Current guidelines recommend treating patients undergoing percutaneous coronary intervention (PCI; procedure such as balloon angioplasty used to open narrowed coronary arteries) and drug-eluting stent implantation with a combination of aspirin and P2Y12 (compound found on the surface of blood platelet cells and an important regulator in blood clotting) antagonist for at least 1 year. But several studies have suggested that patients with high platelet reactivity during treatment with clopidogrel are at an increased risk of cardiovascular events after PCI. A treatment strategy for this issue has not been well defined, according to background information in the article. The study was published in March 16 issue of JAMA.These patients underwent a procedure known as balloon angioplasty and received a drug-releasing coronary stent.
Matthew J. Price, M.D., of Scripps Translational Science Institute, La Jolla, Calif., and colleagues conducted the Gauging Responsiveness with A VerifyNow assay-Impact on Thrombosis And Safety (GRAVITAS) trial to determine whether high-dose clopidogrel is superior to standard-dose therapy for the prevention of cardiovascular events after PCI in patients with high on-treatment reactivity. The randomized trial included 2,214 patients with high on-treatment reactivity (measured 12 to 24 hours after PCI) with drug-eluting stents at 83 centers in North America between July 2008 and April 2010. Patients received high-dose clopidogrel (600-mg initial dose, 150 mg daily thereafter) or standard-dose clopidogrel (75 mg daily) for 6 months. The primary outcome measured was the 6-month incidence of death from cardiovascular causes, nonfatal heart attack, or stent thrombosis. Safety measurements included severe or moderate bleeding.
The reduction in on-treatment reactivity at 30 days and at 6 months after randomization was significantly greater with high-dose than with standard-dose clopidogrel. High-dose clopidogrel was associated with an absolute 22 percent lower rate of high on-treatment reactivity compared with standard-dose clopidogrel at 30 days and 6 months (40 percent vs. 62 percent; and 36 percent vs. 60 percent, respectively).
Severe or moderate bleeding was not increased with the high-dose regimen.

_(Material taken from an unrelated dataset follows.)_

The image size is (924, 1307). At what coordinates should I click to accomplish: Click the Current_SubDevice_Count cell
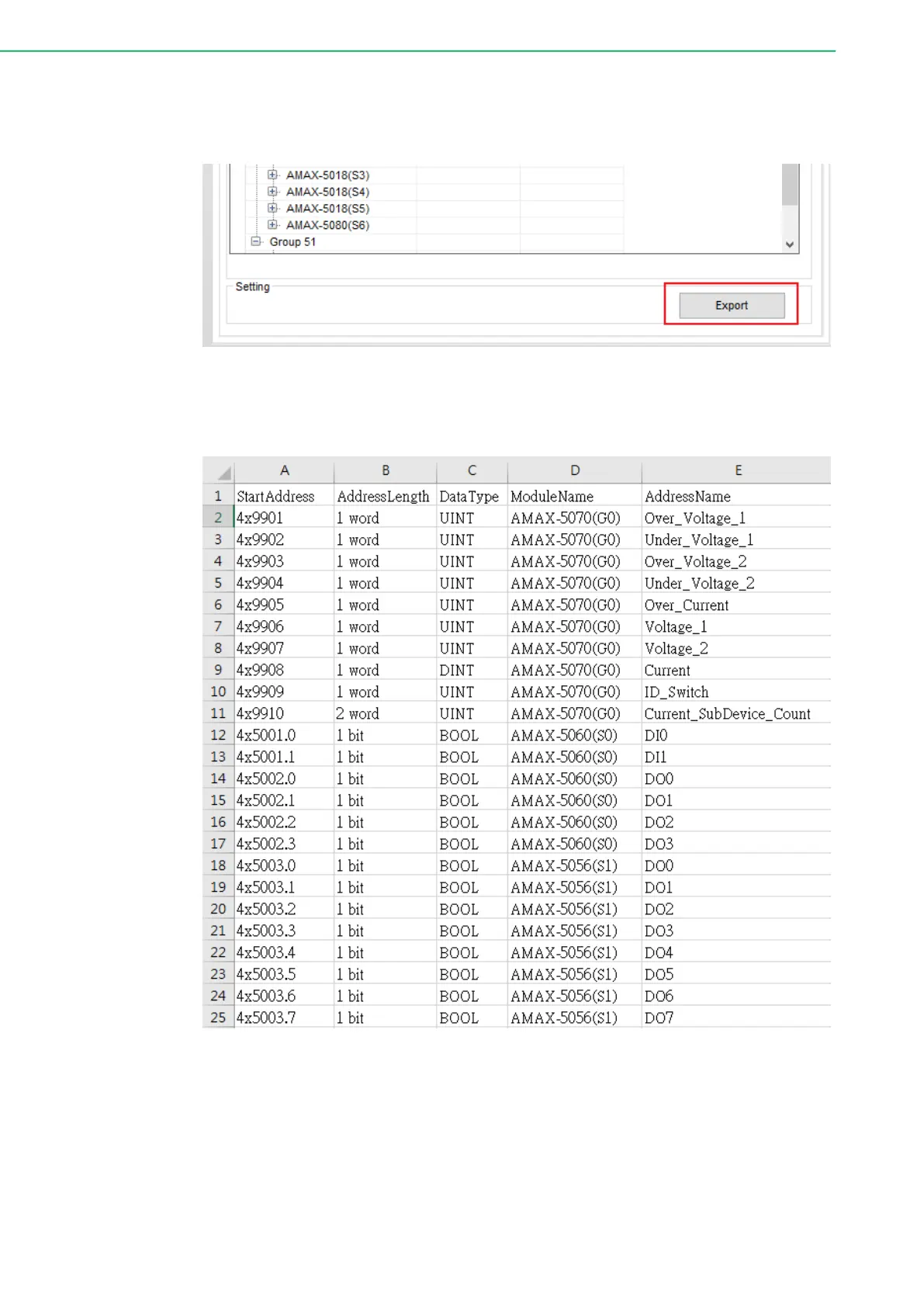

"In conclusion, high-dose clopidogrel for 6 months in patients with high on-treatment platelet reactivity 12 to 24 hours after PCI with drug-eluting stents did not reduce the rate of death from cardiovascular causes, nonfatal myocardial infarction, or stent thrombosis compared with standard-dose clopidogrel. The results of GRAVITAS do not support a uniform treatment strategy of high-dose clopidogrel in patients with high on-treatment reactivity identified by a single platelet function test after PCI. Alternative treatment strategies incorporating platelet function testing merit further investigation," the authors write.